The Federal Deposit Insurance Corp., acting as receiver for long-dead ANB Financial of Bentonville, has filed suit in federal court in Fayetteville against ANB’s bonding company, St. Paul Mercury Insurance Co. of St. Paul, Minn.

Banks sure seem to have a hard time getting St. Paul Mercury to cover losses from fraud, as is alleged in the FDIC’s suit – and in one that First Federal Bank of Harrison filed in 2009 and one that Chambers Bank of Danville filed last month.

But the problem with St. Paul is less interesting, it seems to your Whispers crew, than the underlying fraud that inspired the $11.7 million claim.

According to the FDIC’s civil suit, an ANB officer named William Burton Hemm “colluded with two borrowers to defraud ANB.”

In May 2006, the FDIC alleged, Hemm recommended that ANB’s loan committee make a $30 million loan to the two borrowers “and an unnamed entity for the construction of a sports arena” in Bentonville.
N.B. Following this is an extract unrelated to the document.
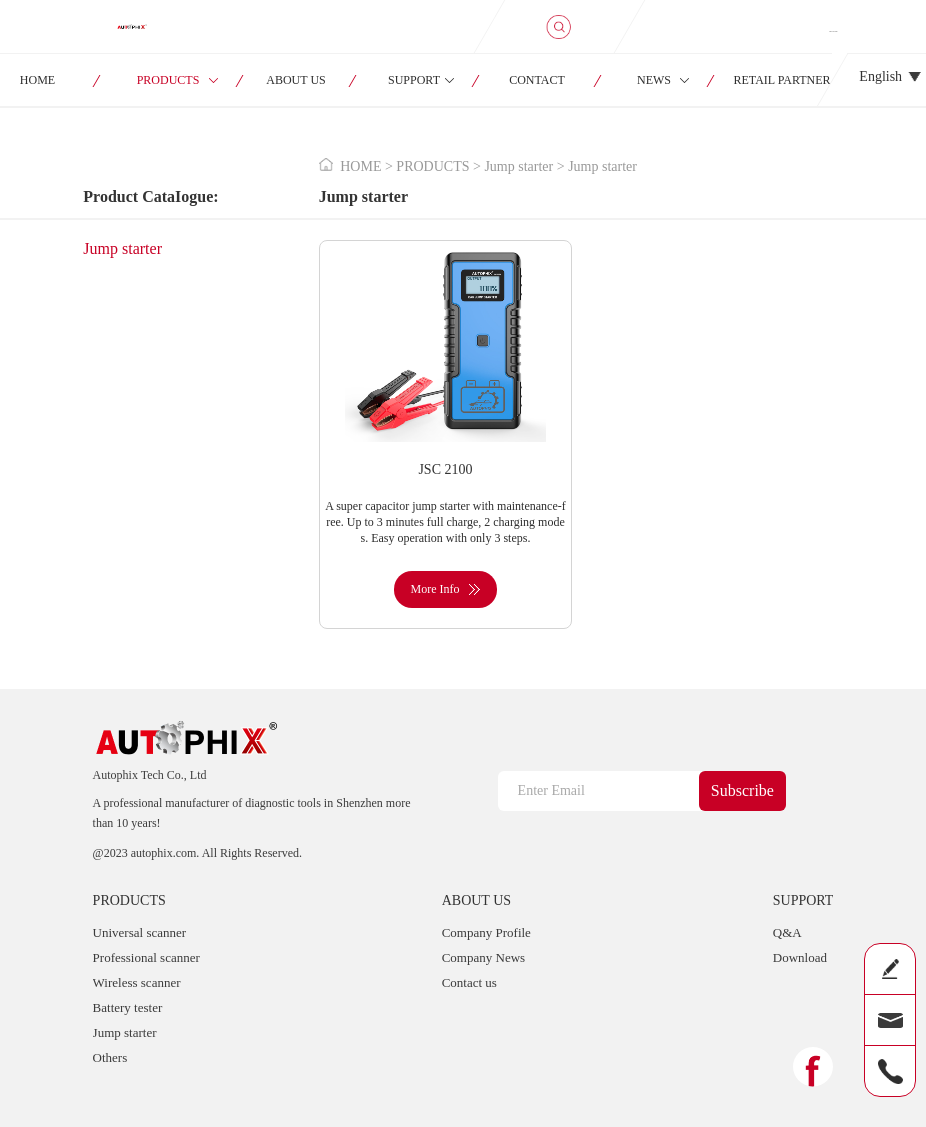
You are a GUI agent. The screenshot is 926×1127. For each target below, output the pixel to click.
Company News (483, 957)
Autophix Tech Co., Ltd (150, 775)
After the loan committee denied the loan, Hemm originated nine other loans totaling $18.7 million to the borrowers, their family members and their companies in 2006 and 2007, and the loans were a mess – misrepresented purposes, missing paperwork, missing guarantees.

ANB ultimately suspended Hemm at the end of July 2007 but kept paying his salary through August of that year – and Hemm kept authorizing advances to the two borrowers. In return for a $365,000 payment, Hemm allegedly was paid a kickback of $30,000.

ANB was shut down by federal regulators in May 2008. The FDIC filed a sealed complaint against Hemm in bankruptcy in Fayetteville in May 2010, and last month U.S. Bankruptcy Judge Ben Barry entered a nondischargeable judgment against Hemm of $11.7 million. That’s what the FDIC is demanding that St. Paul cover under the terms of its bond.

The phone number listed for Hemm in Fayetteville has been disconnected.